The article highlighted the importance placed on acknowledgment by the native Zulu tribes in South Africa (as one of our colleagues comes from these Zulu homelands, I was intrigued and read on). The Zulu describe this spirit as Ubuntu, which is the complimentary living that embraces a community in healing, interdependent sharing, and respect.

It is this spirit that has guided South Africa’s re-invention in the face of incredible political and social strife, and seen it prevail as a leading economic power in the continent and an example of multicultural co-existence. Think about how the new South Africa dealt with the evils of apartheid.  They held a Truth & Reconciliation process.  People were not jailed if they publically acknowledged their wrong-doings against their fellow citizens. Indeed this was the foundation for a stable and prosperous future.

Reflecting on this got me thinking about how we can embrace the same lessons in our day to day lives. Whether at work or home, we invariably find ourselves part of a team – but what are the synergies in these teams? What role does acknowledging a colleague or partner play in enhancing their performance and the overall performance and output of the team?

This made me think about the detailed insights provided by Lumina Spark (for those of you still unfamiliar with this innovative psychometric model, it’s a ground-breaking development tool that supports individuals and teams to be the most they can be, producing clear insight into how they can work more effectively with each other – discover more here)

As my South African colleague’s Lumina portrait suggests, in his everyday state he is a collaborative green energy. He is eager to work with others to achieve group goals and preserve a co-operative mindset (especially in competitive settings such as sales environments). However in a sales setting, these ‘strengths’ were often not valued!

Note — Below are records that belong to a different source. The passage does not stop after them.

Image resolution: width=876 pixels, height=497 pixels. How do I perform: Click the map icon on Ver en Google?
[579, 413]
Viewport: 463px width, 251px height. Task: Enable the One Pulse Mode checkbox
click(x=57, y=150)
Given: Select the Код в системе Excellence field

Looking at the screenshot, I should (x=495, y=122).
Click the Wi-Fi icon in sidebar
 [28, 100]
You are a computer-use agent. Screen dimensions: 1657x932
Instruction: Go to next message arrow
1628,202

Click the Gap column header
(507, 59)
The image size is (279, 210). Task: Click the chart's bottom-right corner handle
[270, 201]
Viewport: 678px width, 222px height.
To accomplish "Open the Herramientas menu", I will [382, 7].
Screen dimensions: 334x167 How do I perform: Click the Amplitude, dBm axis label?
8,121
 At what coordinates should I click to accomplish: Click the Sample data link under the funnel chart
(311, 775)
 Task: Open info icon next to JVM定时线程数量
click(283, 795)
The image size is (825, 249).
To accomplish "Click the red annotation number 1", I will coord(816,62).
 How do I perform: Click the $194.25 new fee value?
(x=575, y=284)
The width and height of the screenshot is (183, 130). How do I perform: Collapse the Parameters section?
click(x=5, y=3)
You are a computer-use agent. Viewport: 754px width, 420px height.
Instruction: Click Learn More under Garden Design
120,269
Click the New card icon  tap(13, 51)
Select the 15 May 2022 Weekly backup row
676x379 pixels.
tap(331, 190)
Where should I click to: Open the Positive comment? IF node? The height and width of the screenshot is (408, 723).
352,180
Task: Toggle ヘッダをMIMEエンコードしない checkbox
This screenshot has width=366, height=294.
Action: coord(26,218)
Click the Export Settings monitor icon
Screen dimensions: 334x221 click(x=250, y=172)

I have seen numerous instances of staff discontent from a lack of inclusion or recognition in the group or team. At first I put it down to the individual being unable to adapt to the needs of the team. However I now believe that given acknowledgment of their unique qualities and skill-sets, these ‘ostracised’ staff would have delivered significant value to the team and indeed felt valued themselves.

So how should we best address opposites in a team? Perhaps acknowledging and recognising the unique perspective they bring. A member of a team who has opposite personality traits to their colleagues brings different perspectives and therefore enhances the team outlook, responses and vision.

If leaders proactively recognise the qualities of all their colleagues, particularly those that are different, they can prevent the loss of valuable people and all the disruption and cost that comes with turnover.

By using an in-depth form of trait analysis such as Lumina Spark, employers can identify the traits, strengths and weaknesses in their staff. They can then paint a picture of all the varied qualities, and where each individual can add value to the team, ensuring that those that are different are acknowledged and encouraged to keep adding value to the team.

Is the value derived from the whole, greater than the sum value of the individual parts?